__Entries supplied__:

◇ ◇ ◇ ◇ ◇ ◇ ◇

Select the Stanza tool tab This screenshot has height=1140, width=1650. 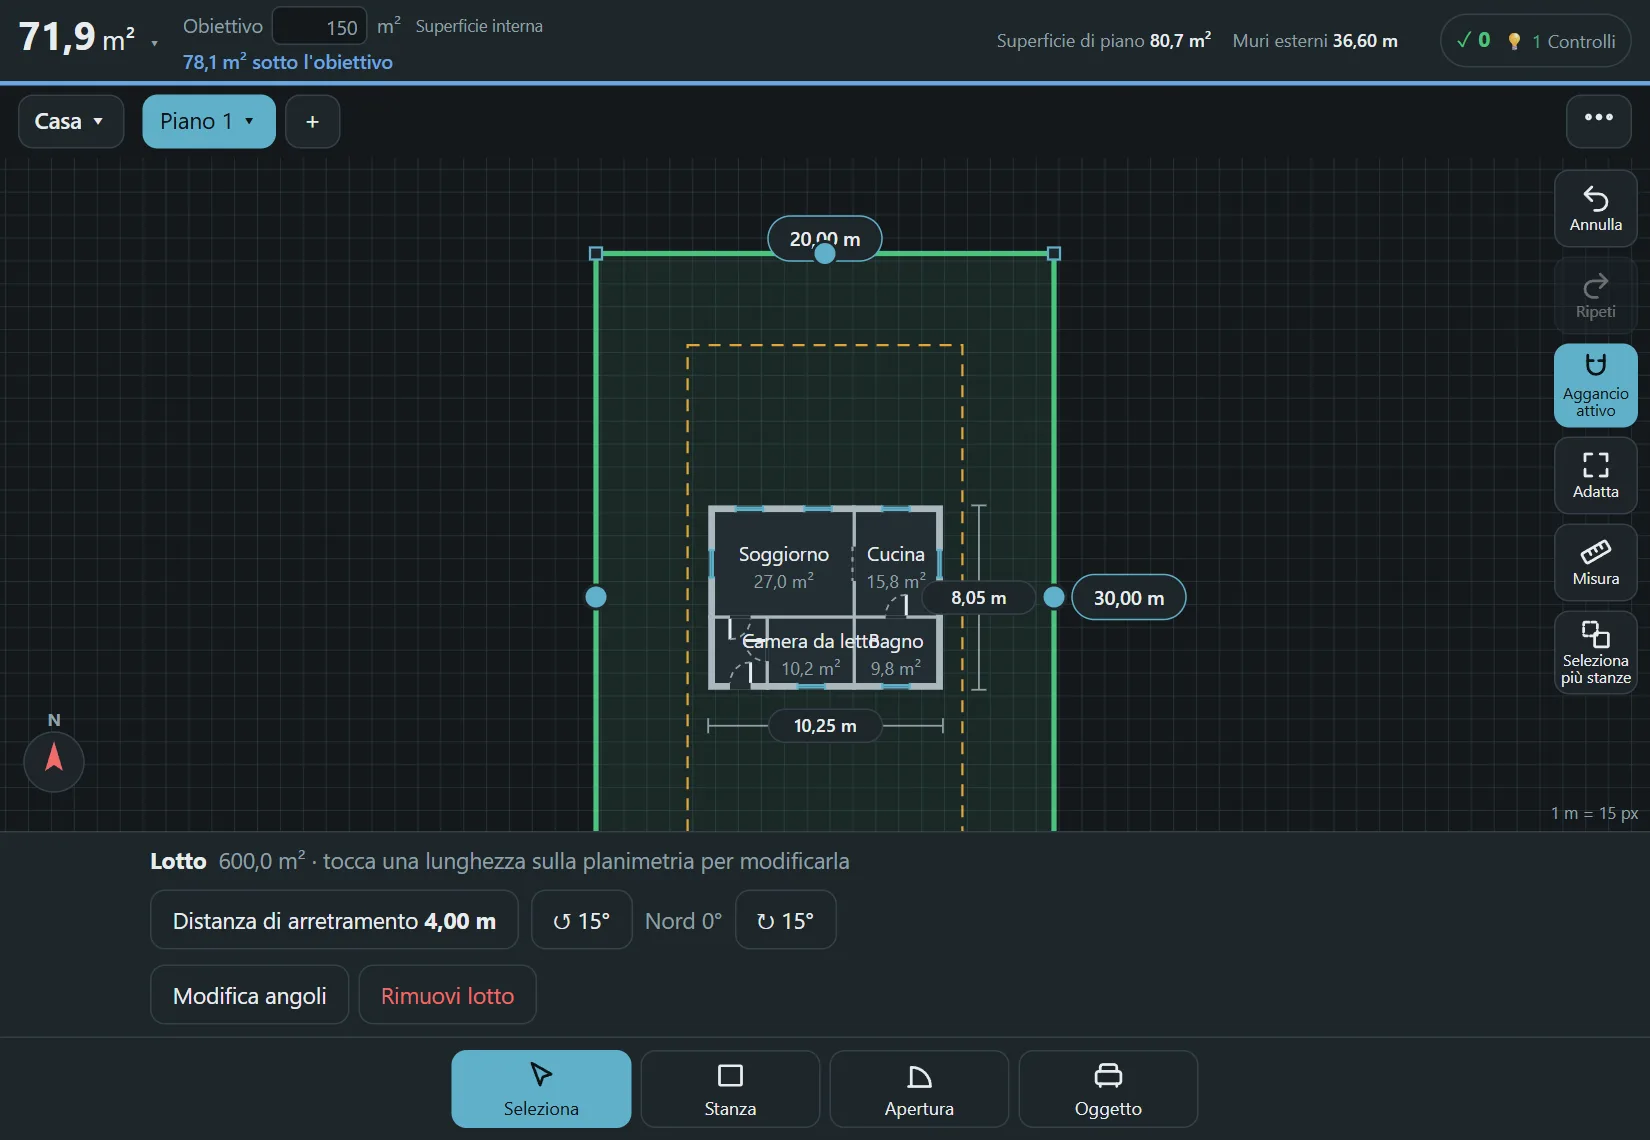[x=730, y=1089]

◇ ◇ ◇ ◇ ◇ ◇ ◇

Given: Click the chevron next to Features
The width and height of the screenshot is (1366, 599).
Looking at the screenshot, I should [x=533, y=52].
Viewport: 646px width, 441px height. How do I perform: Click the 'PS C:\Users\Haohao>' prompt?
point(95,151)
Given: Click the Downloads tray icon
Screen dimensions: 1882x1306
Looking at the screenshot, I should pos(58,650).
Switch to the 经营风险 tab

◇ ◇ ◇ ◇ ◇ ◇ ◇

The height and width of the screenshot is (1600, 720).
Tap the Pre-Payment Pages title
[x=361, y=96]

◇ ◇ ◇ ◇ ◇ ◇ ◇

__Problem__: For the listing above, give the number of lines in which the string "Given" occurs, and nothing else.

__Response to the task__: 2